Operating cash flow for 2013 came in $20.6 million, representing year-over-year growth of 84% and significantly above $18 million public guidance. We also saw our full year non-GAAP net loss margin again improved as it has in each past four years, bringing us even closer to breaking even.

Our business had the good fortune of many vectors of available growth and we made strong progress across all of these dimensions last year. We saw our business expended in each of segments, verticals and geographies as well as within our installed base. Quite simply, what we do, helping organizations to recruit, train and manage their people is applicable to any group of people anywhere in the world and 2013 provided further validation of that fact.

After the acquisitions of SuccessFactors, Taleo and Kenexa many investors did assumed that this wave of consolidation would help us in the mid-market in small business segments but would hurt us up market as our competitors leverage their new parents who sell to the world’s largest companies. The reality is, we did more enterprise business last year than ever before and improved our enterprise win rates at the same time. In 2013, we added IKEA, USG Corp, [Red Care] and Dresser Rand among many others to our marquee client roster in the mid-market as expected Cornerstone emerged as a clear vendor of choice.

As many of you know, we significantly grown the mid-market team in recent years and seen tremendous successful selling to medium sized businesses. Last year we saw record sales from this segment along with a sharp rise in average selling prices, which increased by nearly 30% over 2012. To leverage this trend in 2014, we are adding a new sales team focused in the lower end of the mid-market segment. Out mid-market team will now focus on companies with between 1,000 to 5,000 employees. And our new major accounts team will focus on companies with between 4,000 and 1,000 employees. We believe this bifurcated approach will enable us to maximize conversation of the opportunities we are seeing within the segment and increase our unit volume.
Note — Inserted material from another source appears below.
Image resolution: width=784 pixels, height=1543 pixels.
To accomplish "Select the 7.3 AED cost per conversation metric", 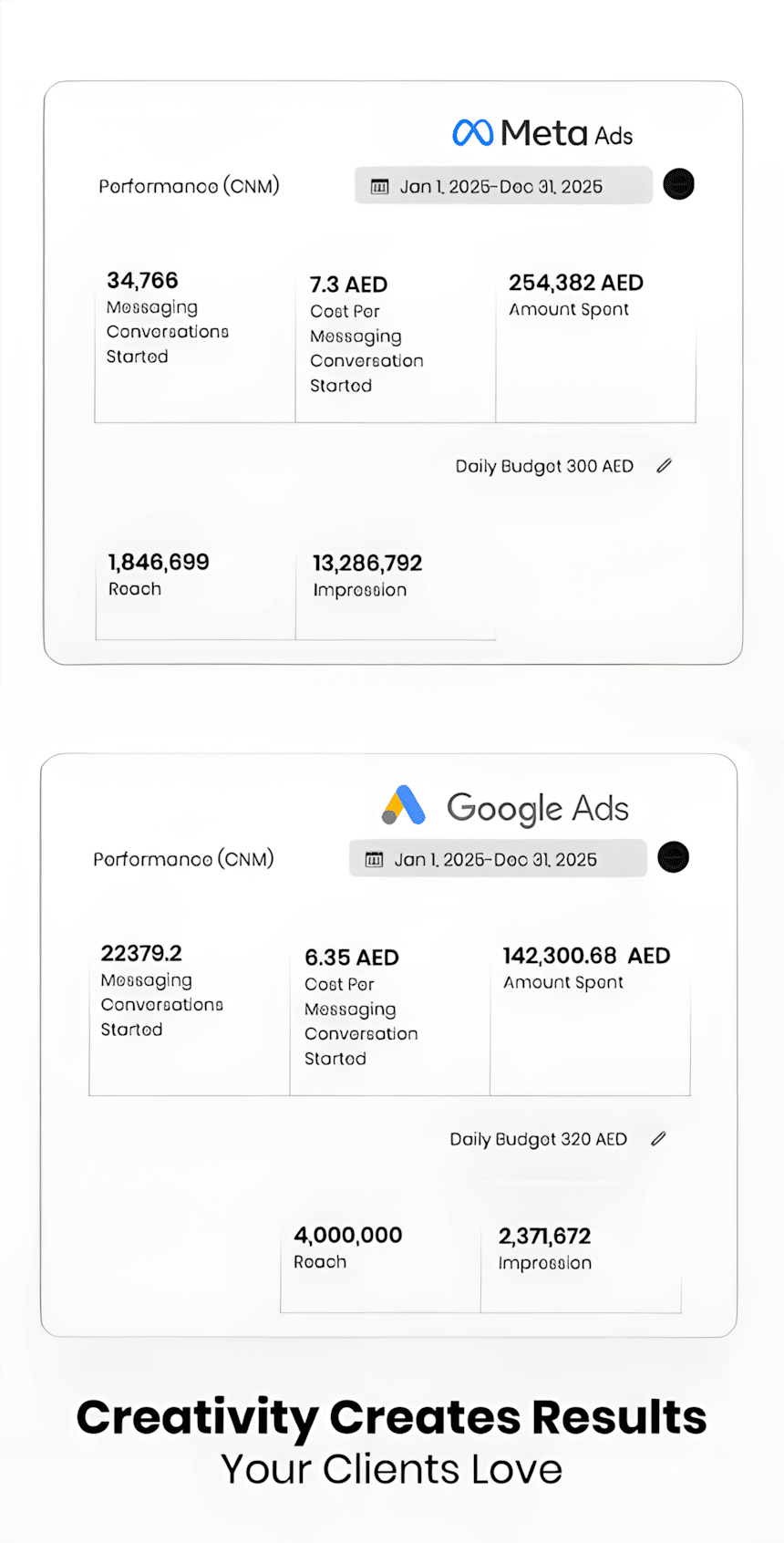I will click(x=366, y=334).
In addition to the consolidation helping us compete by segment, we also witnessed an increasing ability to compete by vertical. Cornerstone’s absolute focused on talent management helped us grow our presence in many existing verticals such as financial services, retail and technology while also building a leadership position in many new verticals such as automotive, energy and consumer product and yet we feel that significant opportunity remains, healthcare, life sciences and public sector in particular offer substantial potential upside in 2014.

While federal sequestration made growth in the public sector challenging in 2013, we made strong progress expanding our presence in state and local government with key wins such as Wisconsin Department of Transportation, the California franchised Tax Board, and the Maryland, State Highway Administration. And in education with key wins such as Bucknell University, Ohio Health Sciences and the Los Angeles Unified School District.

2013 was also a year in which Cornerstone underwent significant geographical expansion. Despite macro economical unsteadiness Europe throughout the year, our EMEA team performed exceptionally well. We saw success not only in our core European markets such as the UK and France but all over the region adding marquee name such as Roche in Switzerland, BBVA in Spain in Bohler IT in Sweden and Philips Electronics in Netherlands.

As we look ahead, we are seeking to replicate the success we had in Europe all over the world, including in the Asia Pacific region. In APAC we now have large anchor clients to leverage in all major markets with Nissan in Japan, BESTSELLER in China, Commonwealth Bank in Australia and Tata in India. We will continue to aggressively build out our direct sales and service teams in key geographies around the world in 2014.

In addition to the greenfield opportunity we are seeing, because of the size of our installed base today we believe that is tremendous opportunity right at home, within our client base. There are three primary drivers of this opportunity. The first driver is retention. Since it is easiest to grow your install base when you keep the clients you have. In 10 years from 2002 through 2012, we averaged annual dollar retention of approximately 95%. In 2013, while continuing to scale and further increasing our down market concentration, we typically see higher rates of attrition. We again achieved the dollar retention rate of approximately 95%. Our complete focus on client success has clearly paid dividend.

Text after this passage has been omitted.